En lo demás se mantiene incólume lo resuelto.
Infórmese a las partes e intervinientes por el medio más expedito y remítase el expediente a la Corte Constitucional para su eventual revisión.
NOTIFÍQUESE Y CÚMPLASE
Presidente de Sala
HILDA GONZÁLEZ NEIRA
AROLDO WILSON QUIROZ MONSALVO
LUIS ALONSO RICO PUERTA
OCTAVIO AUGUSTO TEJEIRO DUQUE
FRANCISCO TERNERA BARRIOS
1 Advierte la accionante que ella llevaba los apellidos Pérez Pérez, los que se cambió por petición de su pareja, el menor se llamada Juan Pablo Rulfo Pérez y el padre cambió los apellidos por Rulfo Rulfo.
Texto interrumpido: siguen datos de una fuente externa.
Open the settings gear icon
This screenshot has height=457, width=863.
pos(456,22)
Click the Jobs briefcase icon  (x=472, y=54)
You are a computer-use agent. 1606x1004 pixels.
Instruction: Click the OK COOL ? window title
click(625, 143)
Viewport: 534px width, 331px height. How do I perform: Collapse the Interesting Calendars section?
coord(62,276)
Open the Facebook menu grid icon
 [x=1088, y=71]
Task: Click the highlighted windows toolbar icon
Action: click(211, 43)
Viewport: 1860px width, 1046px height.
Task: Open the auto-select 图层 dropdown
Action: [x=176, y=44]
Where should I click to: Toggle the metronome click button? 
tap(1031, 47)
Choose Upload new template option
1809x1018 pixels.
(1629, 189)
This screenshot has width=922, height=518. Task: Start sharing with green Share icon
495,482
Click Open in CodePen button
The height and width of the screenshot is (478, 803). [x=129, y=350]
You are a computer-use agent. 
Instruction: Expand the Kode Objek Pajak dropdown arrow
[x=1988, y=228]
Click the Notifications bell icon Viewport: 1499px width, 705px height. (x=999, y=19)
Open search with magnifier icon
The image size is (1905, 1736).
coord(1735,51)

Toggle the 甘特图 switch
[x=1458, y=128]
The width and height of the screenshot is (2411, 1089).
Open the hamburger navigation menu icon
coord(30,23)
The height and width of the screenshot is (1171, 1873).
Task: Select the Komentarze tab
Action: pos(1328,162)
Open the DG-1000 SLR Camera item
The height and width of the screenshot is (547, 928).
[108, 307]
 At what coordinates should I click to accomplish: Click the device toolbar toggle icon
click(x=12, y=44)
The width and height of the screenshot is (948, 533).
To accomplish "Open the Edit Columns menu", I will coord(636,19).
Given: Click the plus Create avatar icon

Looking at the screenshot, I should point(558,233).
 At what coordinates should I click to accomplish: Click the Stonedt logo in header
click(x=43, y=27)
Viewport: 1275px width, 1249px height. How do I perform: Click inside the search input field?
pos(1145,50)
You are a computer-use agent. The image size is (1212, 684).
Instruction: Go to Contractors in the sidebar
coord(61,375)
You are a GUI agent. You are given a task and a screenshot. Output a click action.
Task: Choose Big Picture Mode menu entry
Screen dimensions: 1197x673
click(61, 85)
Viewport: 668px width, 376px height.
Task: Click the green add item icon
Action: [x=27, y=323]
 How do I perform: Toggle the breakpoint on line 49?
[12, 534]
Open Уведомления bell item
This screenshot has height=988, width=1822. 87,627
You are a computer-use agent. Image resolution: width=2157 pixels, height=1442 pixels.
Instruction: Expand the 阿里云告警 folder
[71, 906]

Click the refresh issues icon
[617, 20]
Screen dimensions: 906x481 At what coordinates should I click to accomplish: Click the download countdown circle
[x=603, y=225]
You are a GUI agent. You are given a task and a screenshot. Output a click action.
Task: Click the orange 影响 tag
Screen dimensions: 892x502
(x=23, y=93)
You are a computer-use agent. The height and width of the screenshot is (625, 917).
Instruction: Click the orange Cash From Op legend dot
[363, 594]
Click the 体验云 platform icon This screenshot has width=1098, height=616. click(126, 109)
2 Se entiende por perspectiva de género el reconocimiento de las diferencias sociales, biológicas y psicológicas en las relaciones entre las personas según el sexo, la edad, la etnia y el rol que desempeñan en la familia y en el grupo social. Esta perspectiva se debe tener en cuenta en la aplicación de este código, en todos los ámbitos en donde se desenvuelven los niños, las niñas y los adolescentes, para alcanzar la equidad (…).
3 En los asuntos de familia, el juez podrá fallar ultrapetita y extrapetita, cuando sea necesario para brindarle protección adecuada a la pareja, al niño, la niña o adolescente, a la persona con discapacidad mental o de la tercera edad, y prevenir controversias futuras de la misma índole.
4 Se dimensionan interrogatorio de parte, visita del personal calificado a cada uno de los domicilios donde se supone tendrá asiento el menor, informes del ICBF entre otras.